Advanced agent properties
(For the general concept of an agent, see standard agent properties.)
Introduction: ‘Advanced’ as an informal property, or metasyntactic placeholder
“Sufficiently advanced Artificial Intelligences” are the subjects of AI alignment theory; machine intelligences potent enough that:
The safety paradigms for advanced agents become relevant.
Such agents can be decisive in the big-picture scale of events.
Some example properties that might make an agent sufficiently powerful for 1 and/or 2:
The AI can learn new domains besides those built into it.
The AI can understand human minds well enough to manipulate us.
The AI can devise real-world strategies we didn’t foresee in advance.
The AI’s performance is strongly superhuman, or else at least optimal, across all cognitive domains.
Since there’s multiple avenues we can imagine for how an AI could be sufficiently powerful along various dimensions, ‘advanced agent’ doesn’t have a neat necessary-and-sufficient definition. Similarly, some of the advanced agent properties are easier to formalize or pseudoformalize than others.
As an example: Current machine learning algorithms are nowhere near the point that they’d try to resist if somebody pressed the off-switch. That would happen given, e.g.:
Enough big-picture strategic awareness for the AI to know that it is a computer, that it has an off-switch, and that if it is shut off its goals are less likely to be achieved.
Widely applied consequentialism, i.e. backward chaining from goals to actions; visualizing which actions lead to which futures and choosing actions leading to more futures, in general and across domains.
So the threshold at which you might need to start thinking about ‘shutdownability’ or ‘abortability’ or corrigibility as it relates to having an off-switch, is ‘big-picture strategic awareness’ plus ‘cross-domain consequentialism’. These two cognitive thresholds can thus be termed ‘advanced agent properties’.
The above reasoning also suggests e.g. that general intelligence is an advanced agent property, because a general ability to learn new domains could lead the AI to understand that it has an off switch.
One reason to keep the term ‘advanced’ on an informal basis is that in an intuitive sense we want it to mean “AI we need to take seriously” in a way independent of particular architectures or accomplishments.

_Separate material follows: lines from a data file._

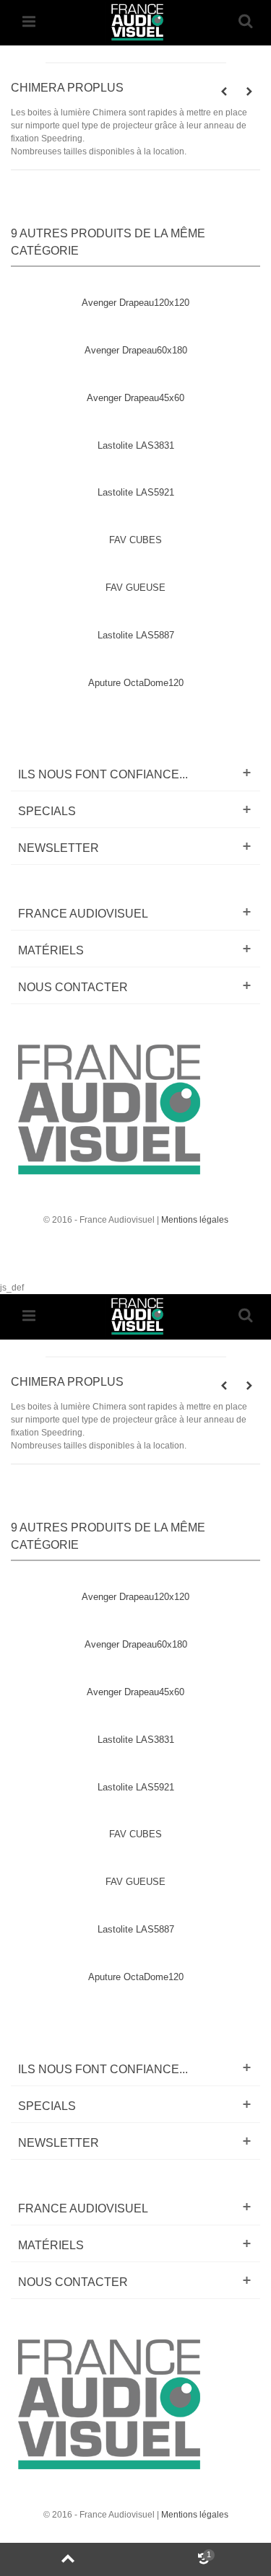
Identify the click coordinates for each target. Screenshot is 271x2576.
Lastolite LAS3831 (136, 445)
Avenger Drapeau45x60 (135, 397)
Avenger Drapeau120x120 (135, 302)
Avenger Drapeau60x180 (136, 350)
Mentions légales (194, 1220)
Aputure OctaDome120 (136, 682)
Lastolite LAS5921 (136, 492)
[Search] (245, 21)
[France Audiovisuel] (135, 21)
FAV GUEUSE (135, 587)
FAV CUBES (135, 540)
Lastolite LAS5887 (136, 635)
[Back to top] (68, 2559)
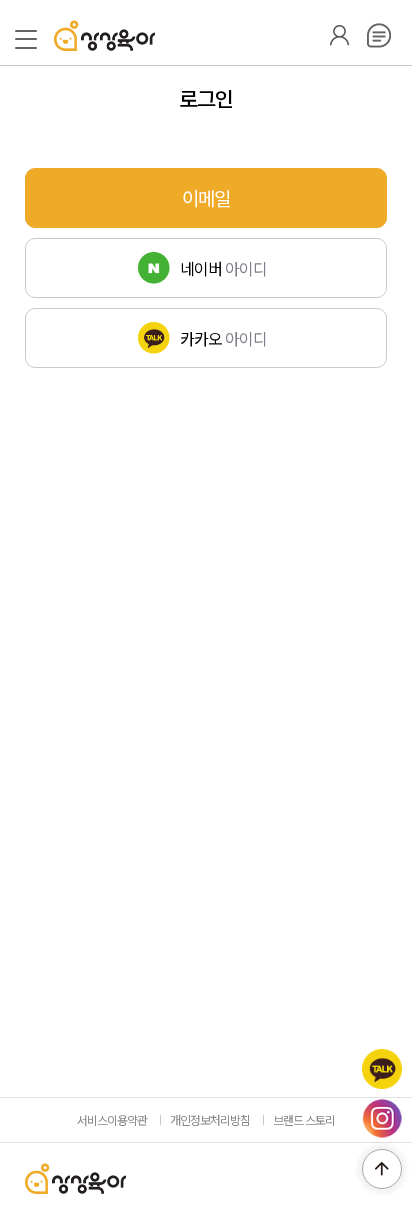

To the philosophy undergrad who ‘proves’ that AI can never be “truly intelligent” because it is “merely deterministic and mechanical”, one possible reply is, “Look, if it’s building a Dyson Sphere, I don’t care if you define it as ‘intelligent’ or not.” Any particular advanced agent property should be understood in a background context of “If a computer program is doing X, it doesn’t matter if we define that as ‘intelligent’ or ‘general’ or even as ‘agenty’, what matters is that it’s doing X.” Likewise the notion of ‘sufficiently advanced AI’ in general.
The goal of defining advanced agent properties is not to have neat definitions, but to correctly predict and carve at the natural joints for which cognitive thresholds in AI development could lead to which real-world abilities, corresponding to which alignment issues.
An alignment issue may need to have been already been solved at the time an AI first acquires an advanced agent property; the notion is not that we are defining observational thresholds for society first needing to think about a problem.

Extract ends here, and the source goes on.